■ Latihan Tertulis 1 ■
Ringkaslah artikel tentang beras oplosan dalam dua kalimat.
■ Latihan Tertulis 2 ■
Tuliskan kembali bagian artikel tentang beras oplosan, dimulai dari "Minggu, 27 Juli" dan berlanjut hingga "12 Juli 2025)".

***** Kutipan Dokumen *****

×

Iklan

Iklan

Indeks Berita

Kecurangan Pangan Bukti Kegagalan Sistem Kapitalis Sekuler

Minggu, 27 Juli 2025 | 05:45 WIB Last Updated 2025-07-26T22:46:00Z

TintaSiyasi.id -- Fenomena barang palsu atau oplosan sudah marak terjadi di Indonesia, mulai dari minyak goreng oplosan, pertamax oplosan dan kali ini bahan makanan pokok berupa beras juga tidak luput dari sasaran untuk dioplos. Sebagaimana ungkapan Menteri Pertanian, Andi Amran Sulaiman bahwa ada 212 merek beras yang tidak sesuai dengan standar mutu beras yang beredar. Dari hasil investigasi itu ditemukan adanya ketidaksesuaian antara berat dan mutu yang terlampir pada label kemasan. (nasionalkompas.com, 12 Juli 2025)

Sebagai contoh ada beberapa merek beras yang isinya hanya 4 kg, padahal di kemasan tertulis 5 kg. Selain itu, mereka juga mengklaim beras premium, padahal kualitasnya biasa saja. Alhasil, rakyat dirugikan dengan total kerugian 99 triliun dan jika dipertahankan bakalan mencapai 100 triliun rupiah akibat ulah para produsen beras nakal. (metrotvnews.com, 28 Juni 2025)

***** Bahan Terkumpul *****

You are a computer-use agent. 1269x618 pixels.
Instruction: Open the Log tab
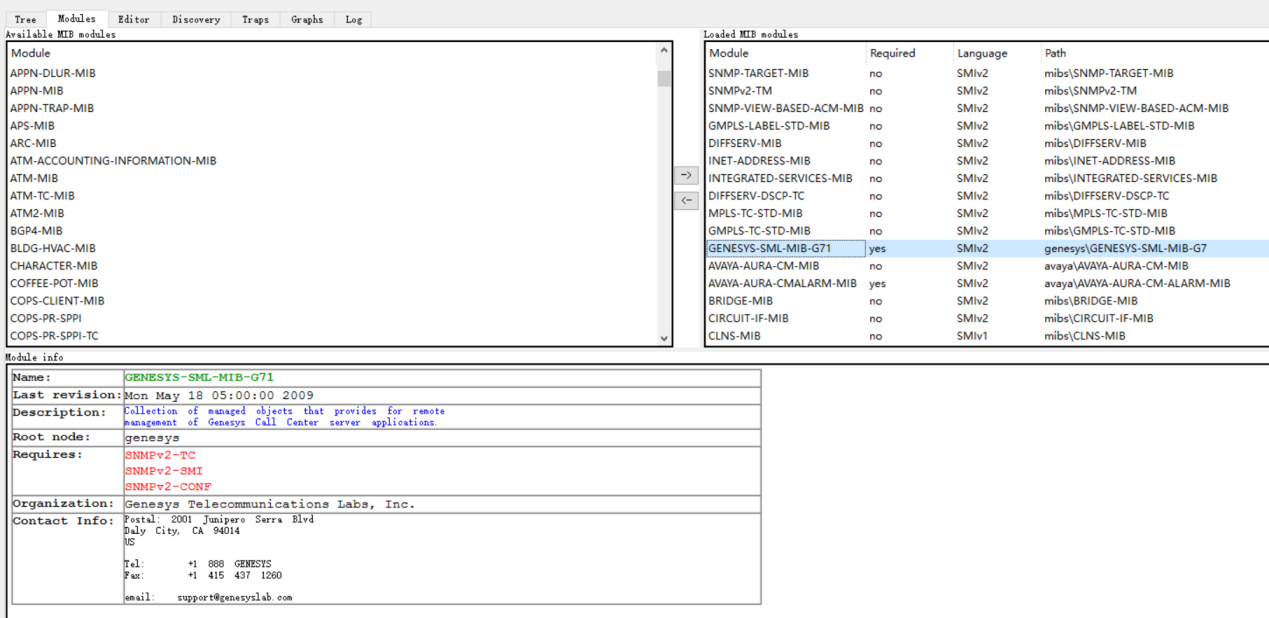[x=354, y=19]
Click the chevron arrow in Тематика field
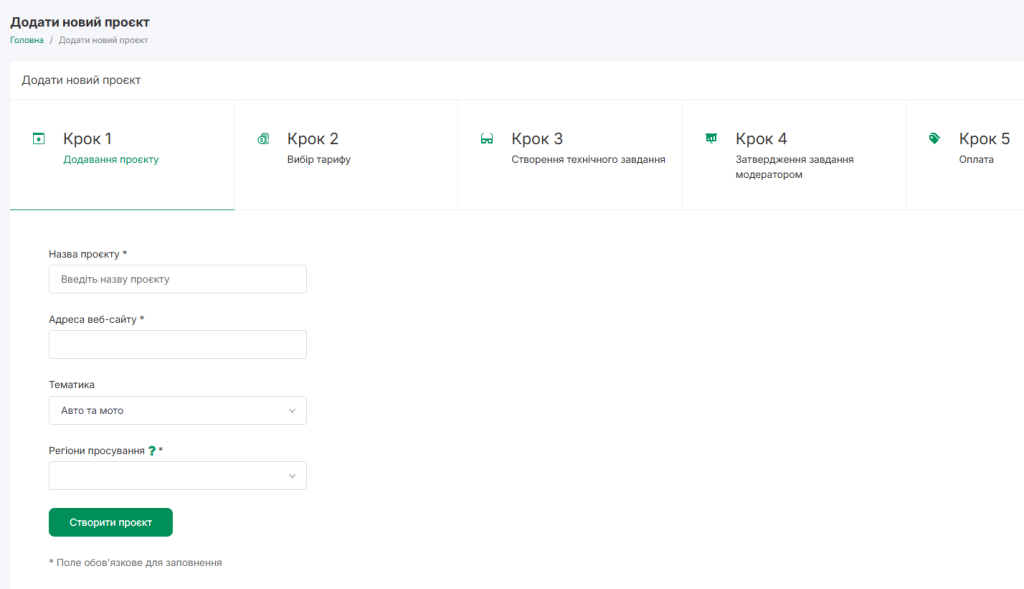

*****

■ Jawaban Lengkap 1 ■
Setelah minyak goreng dan pertamax, kini beras pun menjadi sasaran oplosan, dan Menteri Pertanian Andi Amran Sulaiman mengungkapkan ada 212 merek beras beredar yang tidak sesuai standar mutu karena berat dan mutunya tidak sesuai dengan label kemasan. Misalnya, ada kemasan bertuliskan 5 kg yang hanya berisi 4 kg serta beras biasa yang diklaim premium, sehingga rakyat dirugikan hingga 99 triliun rupiah dan kerugian itu bisa mencapai 100 triliun rupiah jika dibiarkan.

■ Jawaban Lengkap 2 ■
Minggu, 27 Juli 2025 | 05:45 WIB Last Updated 2025-07-26T22:46:00Z

TintaSiyasi.id -- Fenomena barang palsu atau oplosan sudah marak terjadi di Indonesia, mulai dari minyak goreng oplosan, pertamax oplosan dan kali ini bahan makanan pokok berupa beras juga tidak luput dari sasaran untuk dioplos. Sebagaimana ungkapan Menteri Pertanian, Andi Amran Sulaiman bahwa ada 212 merek beras yang tidak sesuai dengan standar mutu beras yang beredar. Dari hasil investigasi itu ditemukan adanya ketidaksesuaian antara berat dan mutu yang terlampir pada label kemasan. (nasionalkompas.com, 12 Juli 2025)